Patients' Experiences With Extramammary Paget Disease: An Online Pilot Study Querying a Patient Support Group.

OBJECTIVE

To illustrate the heterogeneous care delivered to patients with extramammary Paget disease (EMPD), a rare and lethal malignancy with poorly described treatment methodologies, by characterizing the clinical and pathologic characteristics of an international patient support group.

MATERIALS AND METHODS

Institutional review board approval was obtained to develop and distribute a nonvalidated survey to patients from an international, online EMPD support group. The survey was developed to capture patient clinical and pathologic details and was distributed between January 2017 and February 2017.

RESULTS

Forty-two patients completed the survey.
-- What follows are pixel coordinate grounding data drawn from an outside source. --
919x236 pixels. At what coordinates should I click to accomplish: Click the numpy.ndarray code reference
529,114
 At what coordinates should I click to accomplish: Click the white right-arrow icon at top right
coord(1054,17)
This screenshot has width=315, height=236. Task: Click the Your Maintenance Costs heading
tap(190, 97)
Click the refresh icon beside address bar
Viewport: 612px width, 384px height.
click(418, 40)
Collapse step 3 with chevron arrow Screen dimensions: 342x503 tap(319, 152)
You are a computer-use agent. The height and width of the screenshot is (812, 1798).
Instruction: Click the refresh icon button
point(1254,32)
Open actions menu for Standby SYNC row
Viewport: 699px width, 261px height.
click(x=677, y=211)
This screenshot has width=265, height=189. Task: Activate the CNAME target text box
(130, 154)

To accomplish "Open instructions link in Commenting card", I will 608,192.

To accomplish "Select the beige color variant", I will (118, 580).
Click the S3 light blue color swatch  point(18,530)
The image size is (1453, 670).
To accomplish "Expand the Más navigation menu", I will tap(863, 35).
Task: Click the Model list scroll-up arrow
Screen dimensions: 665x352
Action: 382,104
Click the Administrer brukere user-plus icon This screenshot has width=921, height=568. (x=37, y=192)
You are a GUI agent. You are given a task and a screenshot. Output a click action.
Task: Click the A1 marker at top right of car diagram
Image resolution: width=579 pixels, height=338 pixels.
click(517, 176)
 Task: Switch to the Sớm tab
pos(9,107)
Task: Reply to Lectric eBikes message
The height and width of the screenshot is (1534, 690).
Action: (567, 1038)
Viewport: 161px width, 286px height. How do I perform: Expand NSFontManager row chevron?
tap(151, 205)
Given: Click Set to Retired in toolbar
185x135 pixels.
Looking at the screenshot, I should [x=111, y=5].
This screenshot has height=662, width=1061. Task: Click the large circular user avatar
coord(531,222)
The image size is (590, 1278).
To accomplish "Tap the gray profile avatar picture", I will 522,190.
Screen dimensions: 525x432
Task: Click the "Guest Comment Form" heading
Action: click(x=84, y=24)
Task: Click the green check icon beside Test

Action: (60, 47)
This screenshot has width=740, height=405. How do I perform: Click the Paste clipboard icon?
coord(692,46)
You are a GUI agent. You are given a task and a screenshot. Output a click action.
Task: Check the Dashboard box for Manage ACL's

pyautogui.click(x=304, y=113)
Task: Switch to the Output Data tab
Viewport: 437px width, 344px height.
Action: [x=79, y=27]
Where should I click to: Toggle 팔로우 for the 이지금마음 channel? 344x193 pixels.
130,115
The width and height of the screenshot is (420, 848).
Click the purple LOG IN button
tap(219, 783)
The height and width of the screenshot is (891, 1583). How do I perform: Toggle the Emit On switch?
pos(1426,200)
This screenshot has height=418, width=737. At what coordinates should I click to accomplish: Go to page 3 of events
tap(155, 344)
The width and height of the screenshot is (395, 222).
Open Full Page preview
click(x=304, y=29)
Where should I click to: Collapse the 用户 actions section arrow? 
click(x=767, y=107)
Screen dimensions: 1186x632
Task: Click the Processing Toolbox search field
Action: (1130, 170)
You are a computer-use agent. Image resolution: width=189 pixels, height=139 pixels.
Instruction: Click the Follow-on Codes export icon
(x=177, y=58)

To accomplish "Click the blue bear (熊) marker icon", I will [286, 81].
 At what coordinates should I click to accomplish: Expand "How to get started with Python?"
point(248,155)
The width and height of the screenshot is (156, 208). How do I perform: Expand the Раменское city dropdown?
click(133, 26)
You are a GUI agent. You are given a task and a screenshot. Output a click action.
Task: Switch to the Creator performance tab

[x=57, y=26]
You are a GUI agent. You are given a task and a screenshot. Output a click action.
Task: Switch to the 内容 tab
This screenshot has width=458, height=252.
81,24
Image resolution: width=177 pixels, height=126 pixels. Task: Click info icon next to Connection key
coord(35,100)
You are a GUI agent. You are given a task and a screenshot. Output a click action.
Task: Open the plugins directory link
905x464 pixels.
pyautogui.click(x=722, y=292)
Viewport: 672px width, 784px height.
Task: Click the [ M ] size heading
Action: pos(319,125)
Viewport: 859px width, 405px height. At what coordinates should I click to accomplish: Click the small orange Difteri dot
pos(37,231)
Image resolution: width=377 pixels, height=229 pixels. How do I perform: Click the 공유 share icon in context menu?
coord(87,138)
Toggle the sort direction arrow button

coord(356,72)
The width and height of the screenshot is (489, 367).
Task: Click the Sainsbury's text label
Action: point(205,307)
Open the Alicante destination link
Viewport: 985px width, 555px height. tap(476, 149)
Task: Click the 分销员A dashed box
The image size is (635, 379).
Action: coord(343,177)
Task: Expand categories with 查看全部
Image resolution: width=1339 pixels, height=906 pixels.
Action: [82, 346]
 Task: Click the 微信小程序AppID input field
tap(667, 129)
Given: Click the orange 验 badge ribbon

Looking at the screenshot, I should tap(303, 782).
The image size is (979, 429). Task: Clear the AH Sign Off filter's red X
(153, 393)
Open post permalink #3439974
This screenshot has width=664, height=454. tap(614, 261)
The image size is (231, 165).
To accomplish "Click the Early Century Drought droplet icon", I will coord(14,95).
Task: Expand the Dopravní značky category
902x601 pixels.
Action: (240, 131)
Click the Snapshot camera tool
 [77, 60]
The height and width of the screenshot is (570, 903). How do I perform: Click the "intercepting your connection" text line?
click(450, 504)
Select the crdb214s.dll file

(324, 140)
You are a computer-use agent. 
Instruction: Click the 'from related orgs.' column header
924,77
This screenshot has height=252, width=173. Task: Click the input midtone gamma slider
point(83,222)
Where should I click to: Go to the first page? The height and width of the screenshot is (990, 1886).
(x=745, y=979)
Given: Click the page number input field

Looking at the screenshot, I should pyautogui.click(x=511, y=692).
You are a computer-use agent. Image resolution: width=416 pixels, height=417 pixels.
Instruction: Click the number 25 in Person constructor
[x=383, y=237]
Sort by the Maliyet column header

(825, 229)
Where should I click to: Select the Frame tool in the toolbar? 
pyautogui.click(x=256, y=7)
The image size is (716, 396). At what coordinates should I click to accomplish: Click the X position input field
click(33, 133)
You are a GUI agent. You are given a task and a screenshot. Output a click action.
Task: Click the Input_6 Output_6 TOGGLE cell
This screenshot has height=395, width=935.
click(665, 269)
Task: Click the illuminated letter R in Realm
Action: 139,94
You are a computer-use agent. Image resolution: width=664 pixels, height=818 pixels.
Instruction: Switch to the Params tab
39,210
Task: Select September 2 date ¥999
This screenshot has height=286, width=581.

At a mean age of 64 years, patients most commonly developed rash, pruritus, or erythema in the genital and perianal regions. Patients presented to their primary care physician, gynecologist, or dermatologist and were initially treated with topical agents for benign diagnoses. After failing conservative treatments, patients underwent biopsy by a dermatologist or gynecologist and were diagnosed with EMPD on average 21 months after the onset of symptoms. Wide local and Mohs excisions were the most frequently administered treatments with positive margins reported in 43% of patients. Fewer patients underwent noninvasive treatment with imiquimod cream and radiation. In total, 29% of patients developed regional recurrence and distant disease. There was wide variation regarding medical specialties involved, diagnostic evaluation, treatment, and clinical follow-up.

CONCLUSION

This study provides a novel view of the varied clinical and pathologic details from patients treated across varying institutions and medical specialties. This study will hopefully educate providers of the overall disease process of EMPD and encourage the development of standardized treatment recommendations.